NFU disappointed by Anderson FMD Report
Farming leaders have expressed disappointment at the Anderson Inquiry Report's lack of criticism of the government's failure to help the industry recover after FMD.
Recommendations in the report, which looked at how the 2007 outbreak was handled compared to what happened in 2001 rather than its origin, included calls for investment in the Pirbright facility and the need for a fully functional livestock data system.
Dr Iain Anderson's review said that the handling of the 2007 outbreak was much better than in 2001, but there were still lessons to be learned.
"In examing the 2007 outbreak, we found much to applaud, along with some deficiencies," he said. "On balance, the positive easily outweighs the negative."
NFU deputy president Meurig Raymond said the NFU would be discussing the recommendations in detail but, on the face of it, it appeared most of them could be supported. However, he critised the report for failing to hold the government to account.
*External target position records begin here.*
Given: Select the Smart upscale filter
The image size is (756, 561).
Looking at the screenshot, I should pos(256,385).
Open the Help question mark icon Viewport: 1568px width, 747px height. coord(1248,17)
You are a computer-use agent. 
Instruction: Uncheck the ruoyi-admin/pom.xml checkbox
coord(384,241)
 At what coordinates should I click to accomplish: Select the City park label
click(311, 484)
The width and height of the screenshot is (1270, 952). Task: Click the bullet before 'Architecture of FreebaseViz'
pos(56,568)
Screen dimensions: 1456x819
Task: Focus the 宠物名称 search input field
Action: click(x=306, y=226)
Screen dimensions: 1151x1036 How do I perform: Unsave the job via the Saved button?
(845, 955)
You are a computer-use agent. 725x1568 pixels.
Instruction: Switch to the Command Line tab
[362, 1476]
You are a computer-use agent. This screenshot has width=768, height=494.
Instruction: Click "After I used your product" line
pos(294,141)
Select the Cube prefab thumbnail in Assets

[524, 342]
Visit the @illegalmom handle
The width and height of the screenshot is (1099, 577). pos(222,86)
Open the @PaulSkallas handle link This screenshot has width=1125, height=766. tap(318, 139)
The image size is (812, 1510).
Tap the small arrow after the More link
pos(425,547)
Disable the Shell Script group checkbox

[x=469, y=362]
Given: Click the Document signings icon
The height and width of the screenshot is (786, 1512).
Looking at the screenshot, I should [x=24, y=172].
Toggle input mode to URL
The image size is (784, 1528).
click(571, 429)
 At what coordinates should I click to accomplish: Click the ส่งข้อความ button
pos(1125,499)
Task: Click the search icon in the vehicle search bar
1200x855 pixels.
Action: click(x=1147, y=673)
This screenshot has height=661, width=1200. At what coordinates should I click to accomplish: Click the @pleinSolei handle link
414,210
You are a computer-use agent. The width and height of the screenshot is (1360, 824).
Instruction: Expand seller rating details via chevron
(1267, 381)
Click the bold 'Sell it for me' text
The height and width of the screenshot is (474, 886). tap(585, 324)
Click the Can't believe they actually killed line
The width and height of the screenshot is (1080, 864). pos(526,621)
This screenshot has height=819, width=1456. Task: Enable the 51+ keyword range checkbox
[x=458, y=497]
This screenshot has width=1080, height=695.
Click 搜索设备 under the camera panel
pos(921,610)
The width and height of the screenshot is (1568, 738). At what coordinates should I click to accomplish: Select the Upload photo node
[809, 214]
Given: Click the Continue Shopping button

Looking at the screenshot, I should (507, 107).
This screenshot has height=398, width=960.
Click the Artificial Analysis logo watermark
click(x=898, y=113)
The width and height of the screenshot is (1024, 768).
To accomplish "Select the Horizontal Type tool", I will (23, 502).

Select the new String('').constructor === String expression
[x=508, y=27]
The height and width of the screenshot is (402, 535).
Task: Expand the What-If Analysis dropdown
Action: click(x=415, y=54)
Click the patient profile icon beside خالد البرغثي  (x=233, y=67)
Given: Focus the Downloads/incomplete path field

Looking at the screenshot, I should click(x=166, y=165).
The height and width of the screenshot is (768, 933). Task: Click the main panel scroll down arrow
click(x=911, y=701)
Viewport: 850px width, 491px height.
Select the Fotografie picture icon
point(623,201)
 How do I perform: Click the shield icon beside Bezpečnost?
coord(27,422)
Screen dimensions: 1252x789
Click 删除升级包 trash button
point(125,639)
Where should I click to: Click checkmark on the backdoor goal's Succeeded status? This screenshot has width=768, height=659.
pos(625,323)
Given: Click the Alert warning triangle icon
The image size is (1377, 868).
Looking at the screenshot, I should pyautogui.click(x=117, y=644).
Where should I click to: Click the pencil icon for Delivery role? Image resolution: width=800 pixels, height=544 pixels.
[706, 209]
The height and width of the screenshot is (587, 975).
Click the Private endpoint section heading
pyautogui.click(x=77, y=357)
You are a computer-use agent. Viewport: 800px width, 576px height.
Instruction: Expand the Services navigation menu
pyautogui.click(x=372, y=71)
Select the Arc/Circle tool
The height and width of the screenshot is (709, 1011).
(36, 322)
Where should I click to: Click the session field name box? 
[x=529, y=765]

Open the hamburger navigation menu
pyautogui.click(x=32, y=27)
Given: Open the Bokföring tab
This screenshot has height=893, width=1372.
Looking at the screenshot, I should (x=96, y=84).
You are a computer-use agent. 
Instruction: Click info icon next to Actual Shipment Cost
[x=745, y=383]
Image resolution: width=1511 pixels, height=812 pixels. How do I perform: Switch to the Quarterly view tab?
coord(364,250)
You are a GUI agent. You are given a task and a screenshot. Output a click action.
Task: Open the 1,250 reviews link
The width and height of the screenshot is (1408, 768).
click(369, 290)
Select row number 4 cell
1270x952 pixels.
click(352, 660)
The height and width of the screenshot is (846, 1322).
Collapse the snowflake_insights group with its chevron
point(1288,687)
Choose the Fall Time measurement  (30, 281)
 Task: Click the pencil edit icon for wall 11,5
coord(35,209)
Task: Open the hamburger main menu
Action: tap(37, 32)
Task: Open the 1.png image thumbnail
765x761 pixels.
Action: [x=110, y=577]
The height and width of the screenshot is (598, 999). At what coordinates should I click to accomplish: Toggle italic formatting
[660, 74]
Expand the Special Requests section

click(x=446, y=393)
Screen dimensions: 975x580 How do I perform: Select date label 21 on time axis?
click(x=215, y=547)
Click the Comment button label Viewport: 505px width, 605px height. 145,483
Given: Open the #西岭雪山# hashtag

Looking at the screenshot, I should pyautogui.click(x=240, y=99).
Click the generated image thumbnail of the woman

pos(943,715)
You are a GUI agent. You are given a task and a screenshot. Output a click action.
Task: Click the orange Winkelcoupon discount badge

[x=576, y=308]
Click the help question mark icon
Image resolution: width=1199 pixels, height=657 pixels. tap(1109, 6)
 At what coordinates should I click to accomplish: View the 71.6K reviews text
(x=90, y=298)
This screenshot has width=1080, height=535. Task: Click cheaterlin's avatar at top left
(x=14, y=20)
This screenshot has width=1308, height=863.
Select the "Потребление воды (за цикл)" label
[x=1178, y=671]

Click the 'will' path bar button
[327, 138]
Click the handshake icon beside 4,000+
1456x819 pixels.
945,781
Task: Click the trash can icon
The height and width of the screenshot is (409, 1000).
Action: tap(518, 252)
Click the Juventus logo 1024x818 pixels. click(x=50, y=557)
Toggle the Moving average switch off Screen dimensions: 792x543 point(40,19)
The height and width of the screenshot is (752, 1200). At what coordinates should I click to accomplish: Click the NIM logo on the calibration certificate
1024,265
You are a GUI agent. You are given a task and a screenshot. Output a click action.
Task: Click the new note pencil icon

"We would agree with Dr Anderson's central conclusion that, although there were shortcomings that need to be addressed, the way in which this outbreak was handled represented a vast improvement on what happened in 2001," said Raymond.
"His recommendations are welcome, particularly regarding Pirbright and the need for a livestock data system. It is important that we learn the lessons of this outbreak in terms of disease identification, communication and control, and this report will be very helpful in that context.
"This was a hugely damaging and costly outbreak which, as Dr Anderson emphasises, should not have happened. He is right in saying that we need to address the underlying cause of the virus leak - a lack of investment in vitally important and potentially world-class research facilities.
"However, we do need to find ways not merely of dealing with FMD outbreaks effectively, but of minimising the knock-on impact on the industry. Bear in mind that this was only a small outbreak, involving eight holdings and the slaughter of only a few hundred cattle and sheep. Yet it caused more than £100 million of damage to livestock farming, plus almost £50 million additional costs to the taxpayer. There has to be a smarter way.
"I am sure that many farmers would say that the other weakness in the report is that it fails to criticise the government for its failure to accept any worthwhile degree of responsibility for the consequences of its own failings. To apologise, as Hilary Benn has done repeatedly, is one thing. To help the industry recover, as he has signally failed to do, is very much another."